Another academic-ish paper, and this one is a gem. À propos EU subsidies to farmers, a group of researchers in Switzerland and Germany wanted to understand how culture affects the pro-environmental behaviour of farmers and how policies might interact with culture to affect that behaviour. They took advantage of a natural experiment rooted in Switzerland.
Swiss farmers share the same basic natural environment, economy and institutions, but some of them speak French while others speak German, and the two language groups “differ culturally in their norms and values”. Both cultures can obtain the Swiss subsidies for farmers to undertake nature conservation, which increased payments in 2014. So how did French- and German-speaking farmers respond to the subsidy scheme before and after the financial increase?

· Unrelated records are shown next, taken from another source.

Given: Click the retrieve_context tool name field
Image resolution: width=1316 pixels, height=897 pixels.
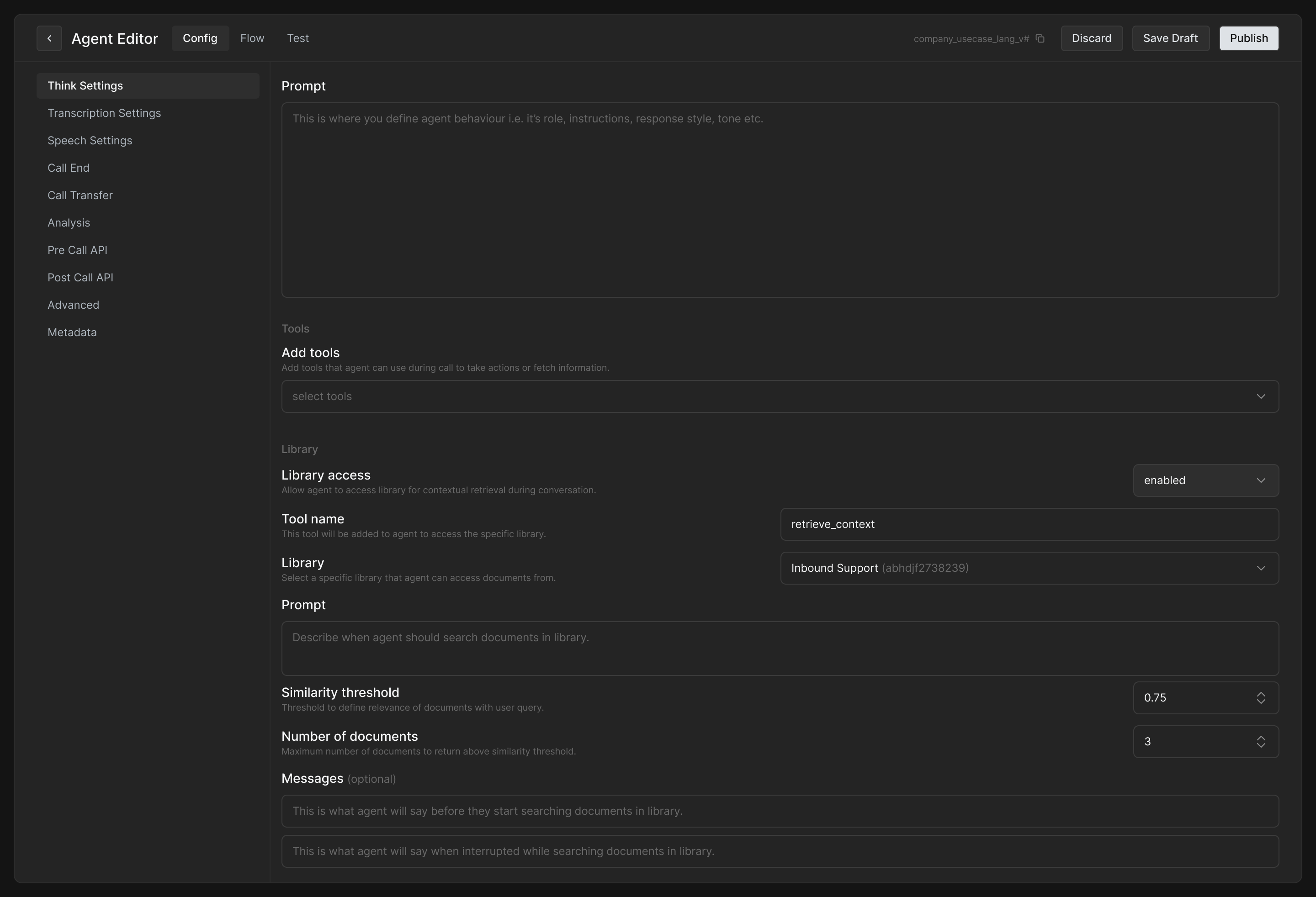Looking at the screenshot, I should (1029, 524).
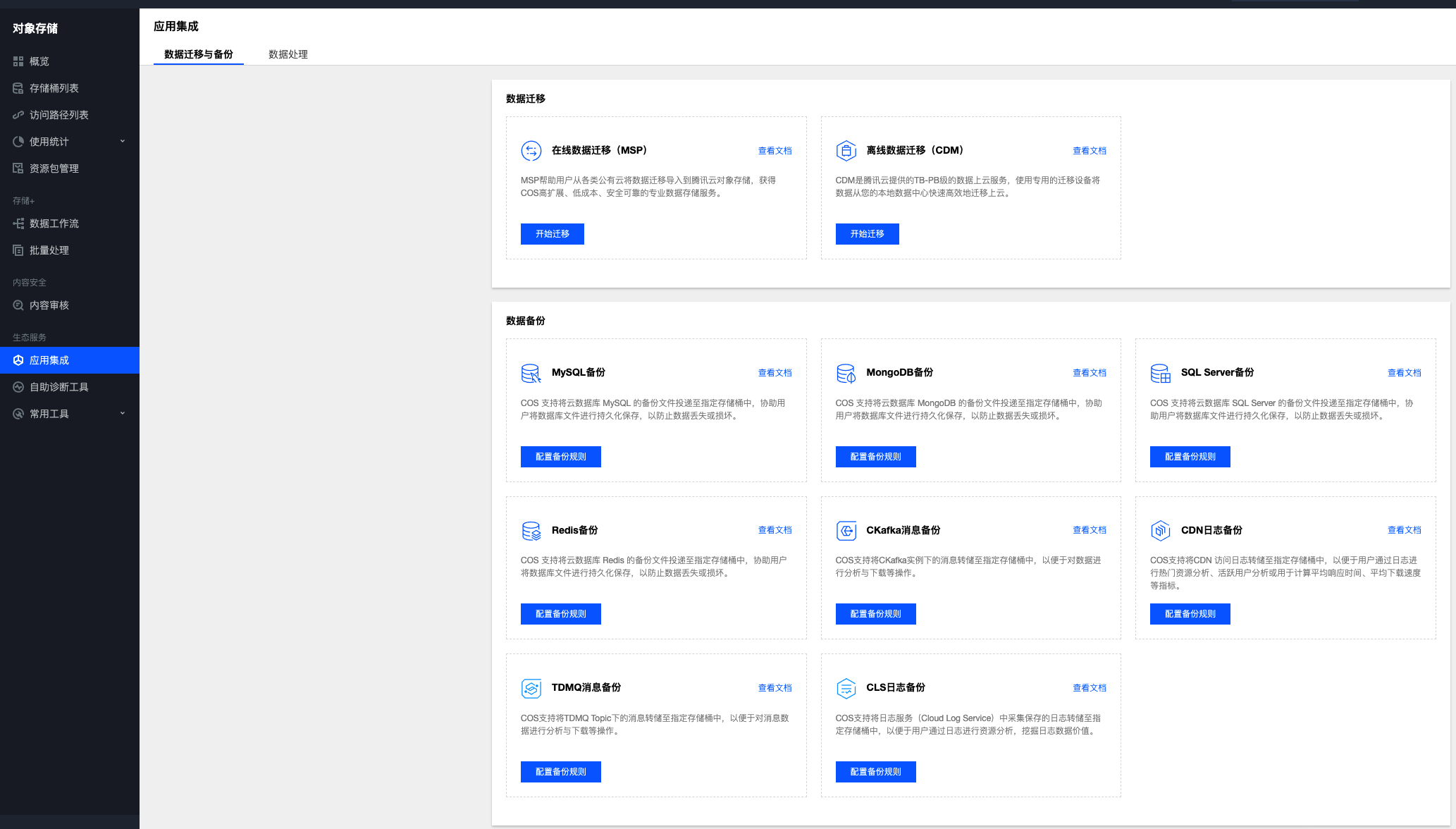The image size is (1456, 829).
Task: Open the 概览 overview icon in sidebar
Action: pos(18,61)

Before the increase, French-speaking farmers were less likely to take part in the subsidy program than German-speaking farmers: they received far less money per hectare, suggesting that they had enrolled less of their farms in the scheme and were less willing to do anything to improve conservation. After the increase, French-speaking farmers increased their activities that accrued subsidies to a much greater extent than the German-speaking farmers. The cultural effect is “far from trivial,” say the authors, and it “indicates that the increased monetary incentives attenuated the effect of culture on biodiversity conservation”.
There are complications, there always are, but the study points to some intriguing questions. Should environmental support policies within a multicultural society like Switzerland be tailored to specific cultural groups to take advantage of their norms and values? How about across the EU, where monolithic policies might not have equally desirable results in each member country?

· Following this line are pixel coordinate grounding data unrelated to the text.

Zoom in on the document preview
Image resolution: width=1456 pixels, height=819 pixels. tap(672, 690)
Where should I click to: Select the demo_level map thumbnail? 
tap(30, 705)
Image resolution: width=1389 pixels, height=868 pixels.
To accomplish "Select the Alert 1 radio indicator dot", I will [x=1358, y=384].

An entertaining little piece in The Guardian explains how parmesan producers fight fakes with microtransponders . In their fruitless pursuit of perfect authenticity, the Consorzio del Formaggio Parmigiano-Reggiano is embedding chips in the rind of the fabled cheese. A special laser-equipped device reads the chip and supplies information about who produced the cheese, and that’s the bit that puzzles me.

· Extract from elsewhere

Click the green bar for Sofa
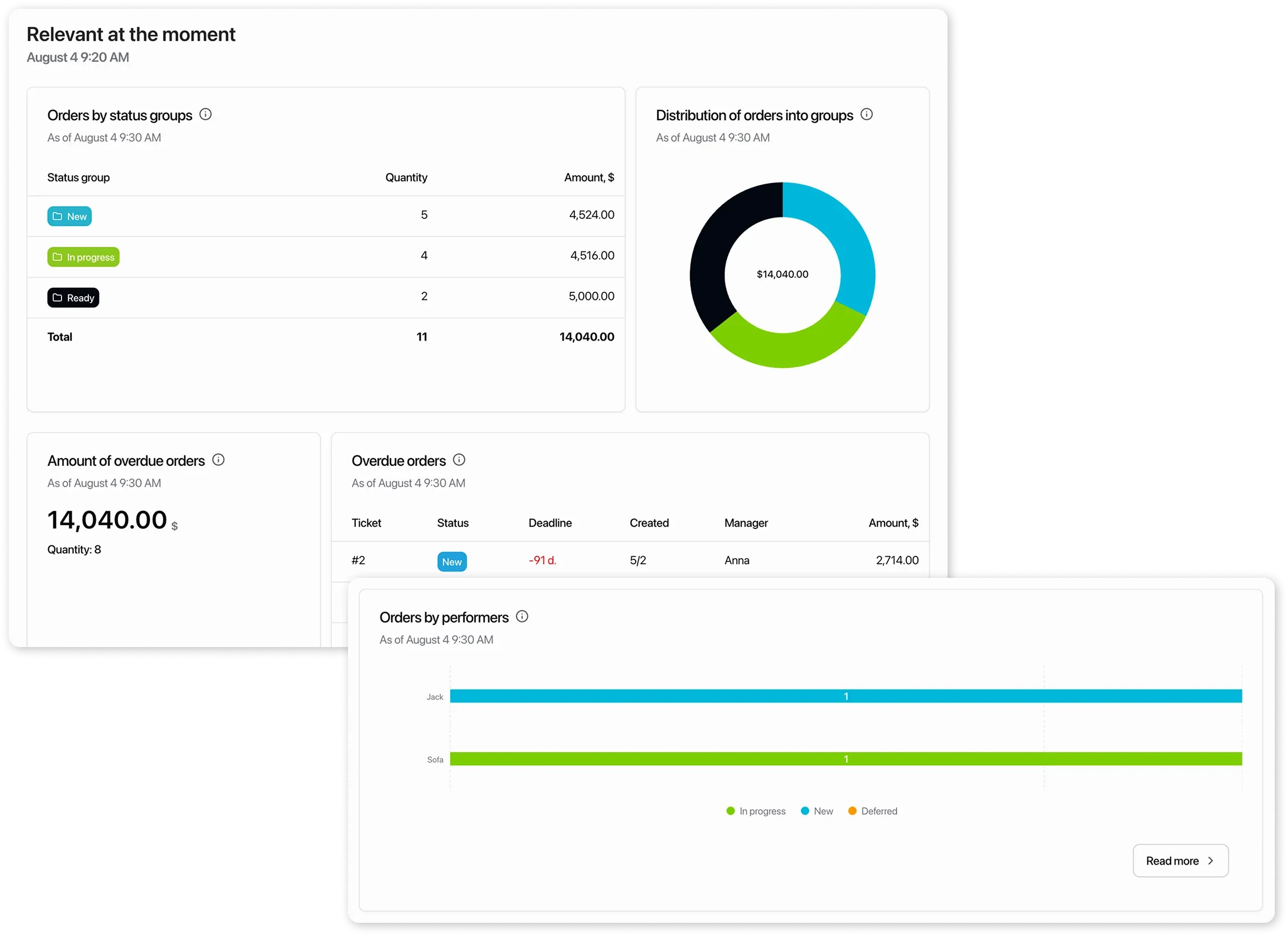The image size is (1288, 936). coord(846,759)
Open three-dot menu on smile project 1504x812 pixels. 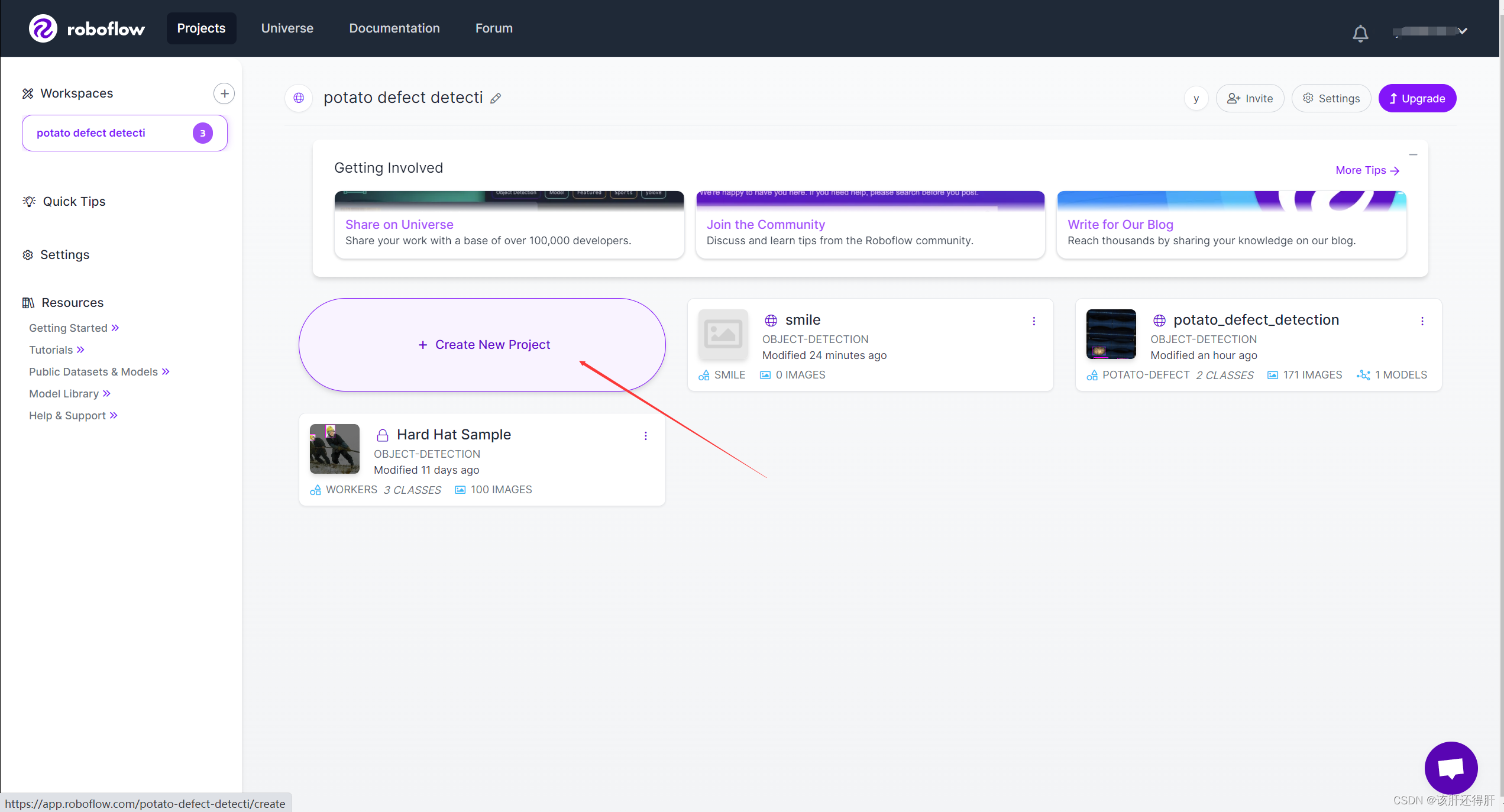point(1034,321)
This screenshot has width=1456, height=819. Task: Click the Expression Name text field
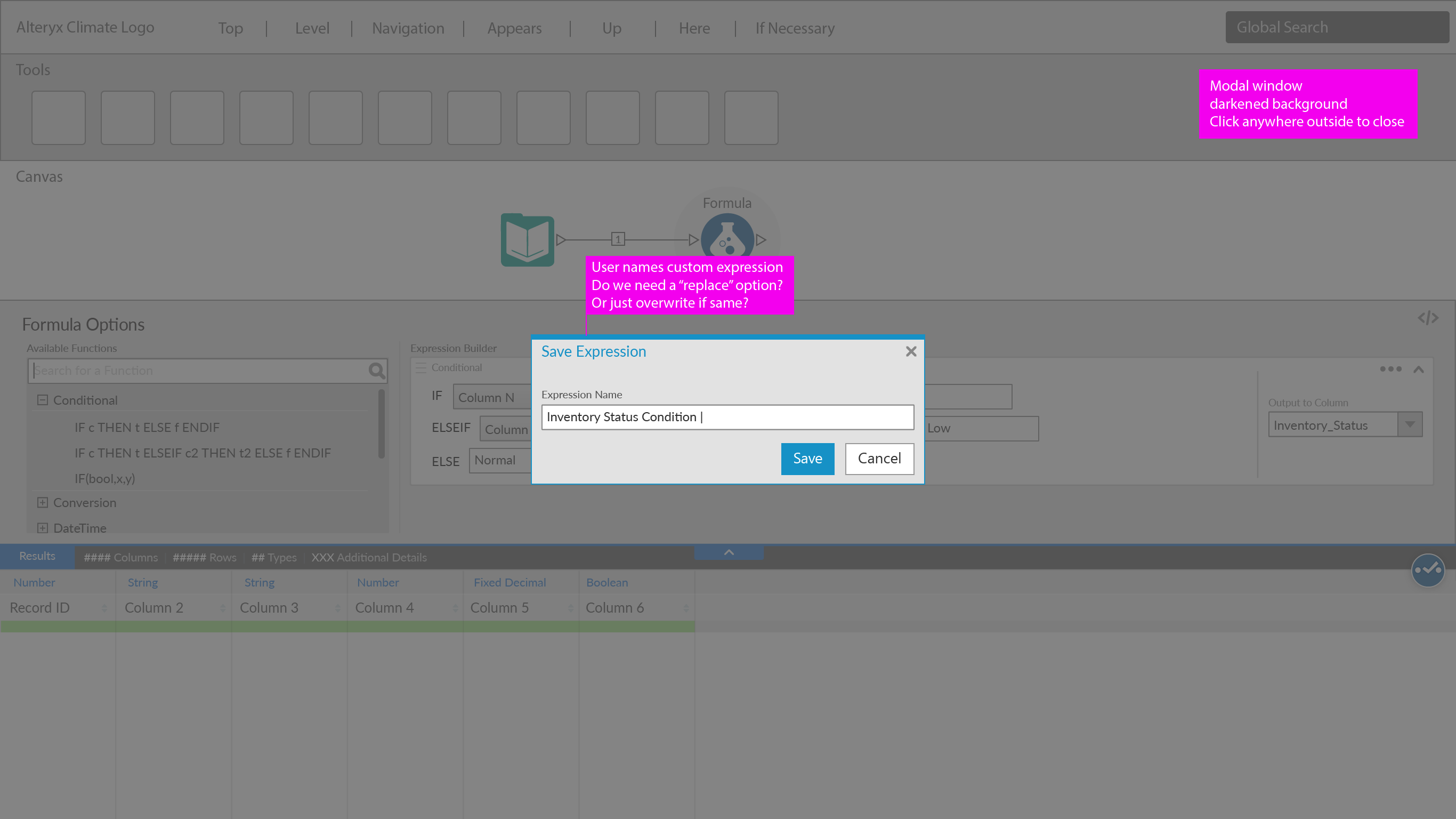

I can understand why Consorzio members want the chip. The global market for the real deal was said to be US$2.7 billion in 2021, but fake parmesan is nipping at Parmigiano-Reggiano‘s heels, with a market estimated at US$2 billion. The embedded chip claims to offer huge benefits to producers but also, in every article I’ve read, to consumers, guaranteeing they they can be sure they are getting genuine Parmigiano-Reggiano rather than some cheap knock off. How does that work, then?
There is no consumer device for reading the chip. The vast majority of consumers do not buy their cheese carefully wedged off a huge wheel that they could check, if they had a device. Maybe retailers will take the opportunity to display the chip’s readout if asked, not least to justify higher prices. I suppose it could protect honest retailers from dishonest brokers, but if someone is going to all the trouble to counterfeit a genuine wheel, with cunning codes that “guarantee” authenticity already embedded in the rind, I suspect they’ll find a way to spoof the system.
It has been said — indeed I have said it myself — that nit-picking regulations like those that underpin Denomination of Protected Origin risk pickling a product in aspic at a moment in time that is not necessarily representative of the product’s history. In this case, I suppose laser beams and micro transponders mean that the Consorzio is looking firmly to the future, though the rules that govern making the cheese are unlikely to change any time soon.
I’m all in favour of protecting people from out and out fraud, but honestly, if you’re paying 99¢ or whatever for a tub of Parmesana, Parmabon, Real Parma, Parmezan or Parmezano, you ought to know you’re not getting the real thing. And you probably don’t care.